Солнце медленно, но верно скатывалось к горизонту, и почти всех пионеров уже разобрали, а я все никак не могла дозвониться до Панфилова. «Абонент временно недоступен» – вот и все, чего я смогла добиться от своего «Самсунга». Но ближе к вечеру удача все-таки мне улыбнулась, и Алексей Михайлович соизволил откликнуться. Я как можно доходчивей разъяснила ему ситуацию, и даже попеняла за телефонную недоступность. В ответ мой ошарашенный наниматель пробормотал что-то насчет потерянной посылки, которую он искал где-то в хранилище почтамта здешнего областного центра. И что сотовый там не берет.

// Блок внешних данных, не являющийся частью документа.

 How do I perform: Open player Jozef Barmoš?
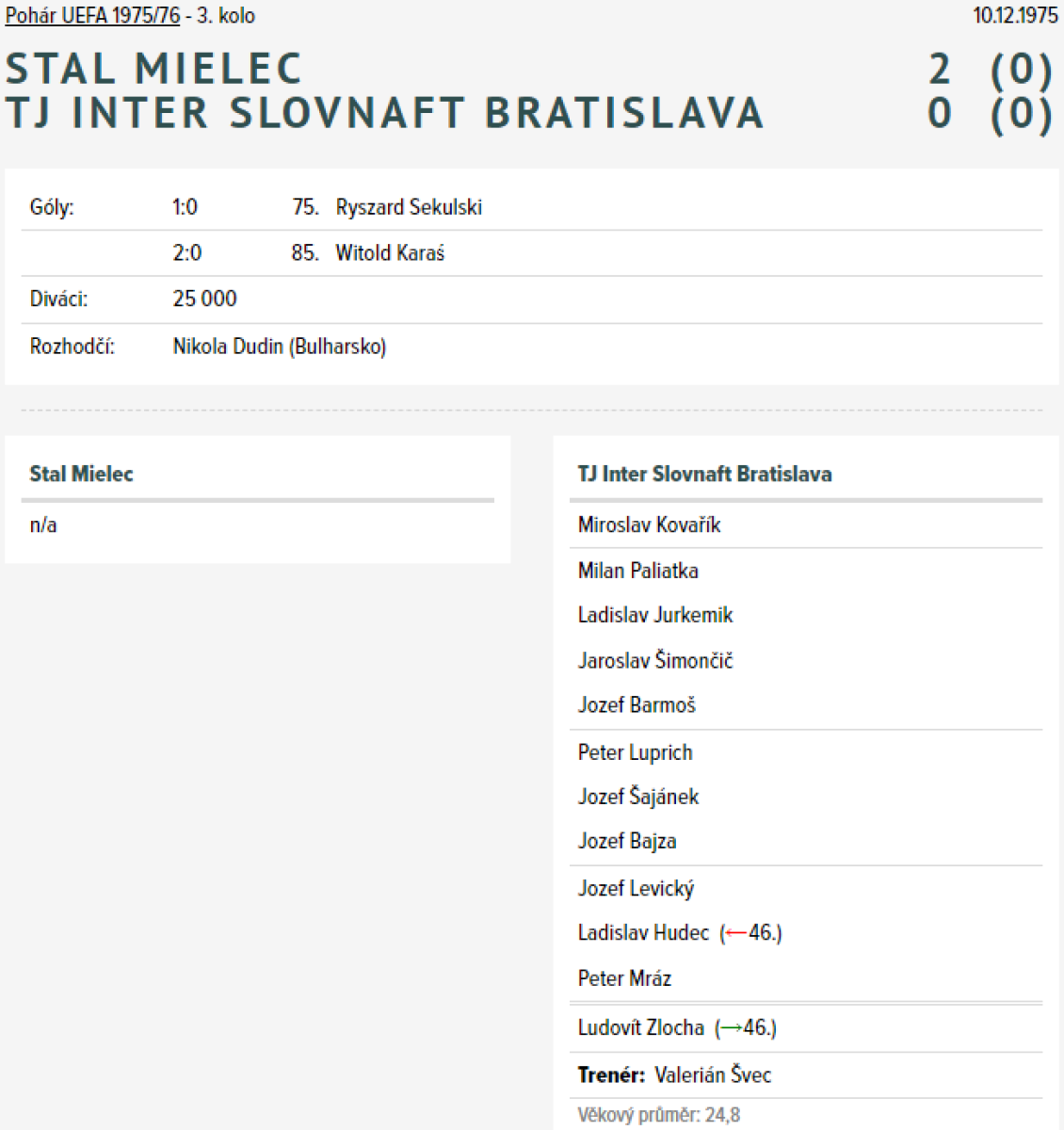(x=637, y=704)
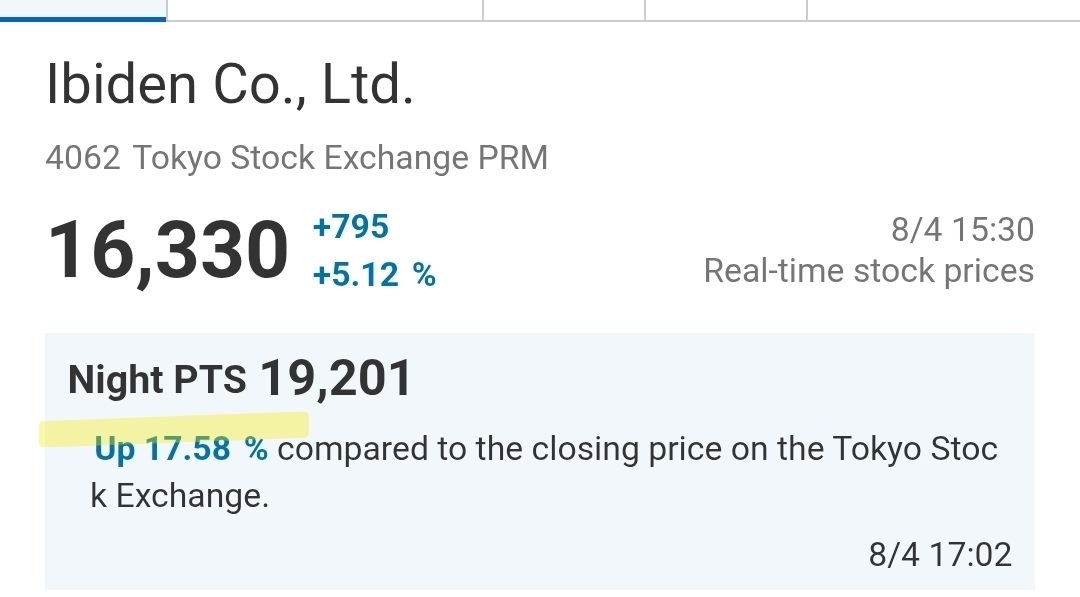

Дождавшись от Панфилова обещания скоро приехать, я с тоской посмотрела на сидящую рядом Надю Маркину. Ту самую, чей крик заставил меня ввязаться в, казалось бы, безнадежную драку. Ведь если бы не автомат Егоровны… Кстати, мне так и не удалось разглядеть его поближе. Баба Степа почти сразу куда-то удалилась, и вернулась в лагерь уже безоружной. Тут я была с ней полностью согласна. Нечего подогревать у подрастающего поколения нездоровый интерес к таким вещам. Тем более что возвратившиеся в лагерь мальчишки, все как один потянулись к табельному оружию немецкого вермахта. В общем, все было тихо и мирно. Даже заурчавший возле шлагбаума мотор напоминал больше мурлыканье ласковой кошки, чем тревожный набат. А зря.